NIMs to stay robust in second half of FY18: Federal Bank's Shyam Srinivasan

Kochi-based Federal Bank posted a 25 per cent growth in credit in Q2, bucking a slowdown trend being seen across the banking industry. SHYAM SRINIVASAN, its managing director and chief executive, tells Abhijit Lele the growth trajectory would remain. Edited excerpts:
Your net interest income (NII) grew 23.8 per cent in the quarter. What contributed to this growth?
There has been all-round growth. Consistency in credit growth, better credit-to-deposit ratio and lower interest rate reversal (for bad loans) contributed to better NII.
Net interest margin improved in the quarter? Will the bank post better NIMs in the second half of the year?
NIMs in Q2 rose by 18 basis points to 3.31 per cent in Q2 from 3.13 per cent in the first quarter. The margins are expected to be in a similar range in the second half (October 2017-March 2018).

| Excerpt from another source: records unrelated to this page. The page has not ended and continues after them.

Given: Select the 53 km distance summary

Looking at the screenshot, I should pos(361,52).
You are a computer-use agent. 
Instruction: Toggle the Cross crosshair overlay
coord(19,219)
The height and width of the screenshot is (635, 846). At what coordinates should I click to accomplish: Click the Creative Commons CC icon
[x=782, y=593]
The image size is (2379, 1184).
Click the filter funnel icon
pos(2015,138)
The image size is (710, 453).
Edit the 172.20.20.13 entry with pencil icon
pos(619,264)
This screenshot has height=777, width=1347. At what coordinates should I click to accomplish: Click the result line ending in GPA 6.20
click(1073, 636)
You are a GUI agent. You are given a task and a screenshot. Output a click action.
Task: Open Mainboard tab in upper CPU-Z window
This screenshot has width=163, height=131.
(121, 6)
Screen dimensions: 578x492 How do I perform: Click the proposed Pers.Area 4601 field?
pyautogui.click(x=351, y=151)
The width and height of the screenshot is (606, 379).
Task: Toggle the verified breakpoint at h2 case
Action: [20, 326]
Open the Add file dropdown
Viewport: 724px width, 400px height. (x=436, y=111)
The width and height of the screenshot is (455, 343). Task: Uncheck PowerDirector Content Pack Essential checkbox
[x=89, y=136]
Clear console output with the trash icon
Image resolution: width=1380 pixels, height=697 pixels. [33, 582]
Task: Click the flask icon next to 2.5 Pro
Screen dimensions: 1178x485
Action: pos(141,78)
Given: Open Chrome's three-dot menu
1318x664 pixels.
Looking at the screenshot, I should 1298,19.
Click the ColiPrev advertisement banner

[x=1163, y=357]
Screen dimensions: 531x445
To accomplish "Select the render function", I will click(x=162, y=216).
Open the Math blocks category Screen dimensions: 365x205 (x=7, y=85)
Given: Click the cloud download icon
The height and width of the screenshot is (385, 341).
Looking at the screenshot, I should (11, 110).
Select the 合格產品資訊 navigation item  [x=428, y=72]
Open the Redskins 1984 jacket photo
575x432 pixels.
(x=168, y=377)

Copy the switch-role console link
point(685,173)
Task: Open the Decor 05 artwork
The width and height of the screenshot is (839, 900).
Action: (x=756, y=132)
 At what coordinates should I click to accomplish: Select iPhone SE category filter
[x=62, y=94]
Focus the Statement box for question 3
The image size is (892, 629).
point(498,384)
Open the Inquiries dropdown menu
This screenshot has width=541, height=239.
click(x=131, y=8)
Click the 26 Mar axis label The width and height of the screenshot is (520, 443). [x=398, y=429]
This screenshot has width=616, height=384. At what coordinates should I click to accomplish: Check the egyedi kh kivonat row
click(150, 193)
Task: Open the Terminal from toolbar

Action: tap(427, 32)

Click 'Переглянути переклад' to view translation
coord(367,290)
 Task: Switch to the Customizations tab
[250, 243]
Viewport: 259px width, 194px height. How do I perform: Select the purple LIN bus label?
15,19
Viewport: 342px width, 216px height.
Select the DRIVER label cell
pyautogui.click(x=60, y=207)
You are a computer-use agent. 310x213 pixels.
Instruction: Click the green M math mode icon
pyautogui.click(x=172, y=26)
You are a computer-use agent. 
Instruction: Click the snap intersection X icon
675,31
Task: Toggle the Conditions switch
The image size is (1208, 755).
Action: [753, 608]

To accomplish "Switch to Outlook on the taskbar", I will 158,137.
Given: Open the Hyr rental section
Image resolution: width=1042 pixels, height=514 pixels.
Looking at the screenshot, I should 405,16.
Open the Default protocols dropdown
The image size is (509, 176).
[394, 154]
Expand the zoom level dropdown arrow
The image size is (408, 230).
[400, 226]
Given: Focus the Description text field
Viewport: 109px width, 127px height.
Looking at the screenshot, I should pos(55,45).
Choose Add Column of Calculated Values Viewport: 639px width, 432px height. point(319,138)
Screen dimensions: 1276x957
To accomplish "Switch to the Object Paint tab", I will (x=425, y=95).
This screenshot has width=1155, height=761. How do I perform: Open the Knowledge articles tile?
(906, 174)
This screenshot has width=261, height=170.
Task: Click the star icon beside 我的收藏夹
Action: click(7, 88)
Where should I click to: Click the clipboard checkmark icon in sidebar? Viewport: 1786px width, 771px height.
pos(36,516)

What is your outlook on interest rates?
Policy rates are not likely to see any sharp dip. As for the bank’s interest rate, we want to be competitive. We are now a significant player with about one per cent of the market.
Other income saw a marginal rise in the second quarter. What factors impacted performance?
Treasury income was impacted because of market developments. Fee income and foreign exchange streams have seen robust growth.
Your loan book rose by 25 per cent (year-on-year). The second half of a financial year is usually a busy season. Will there be an acceleration in pace then?
Almost two-thirds of credit demand is seen in the second half. We are confident of maintaining the growth tempo.
The quarter saw a system transiting to the goods and services tax (GST) regime. Did small and medium enterprises log a jump in the working capital limit use, especially during the liquidity crunch?
We have seen a rise in the use of working capital limits in some pockets, like textiles. The full effect of the new tax regime will be seen the third quarter.
The cost-to-income ratio declined to 50 per cent, indicating improvement in efficiency. Will there be a further drop in the ratio?
We are not signalling any dramatic cut in the C\I ratio. The bank has made investments in various areas, including expansion of network, for better growth. So, cost of income is expected to be 50-51 per cent for some time.
One of your peers (IndusInd Bank) has just signed a deal to acquire a microfinance company. Is Federal Bank also looking at such growth opportunities?
We are exploring such opportunities. But nothing is on the cards for now.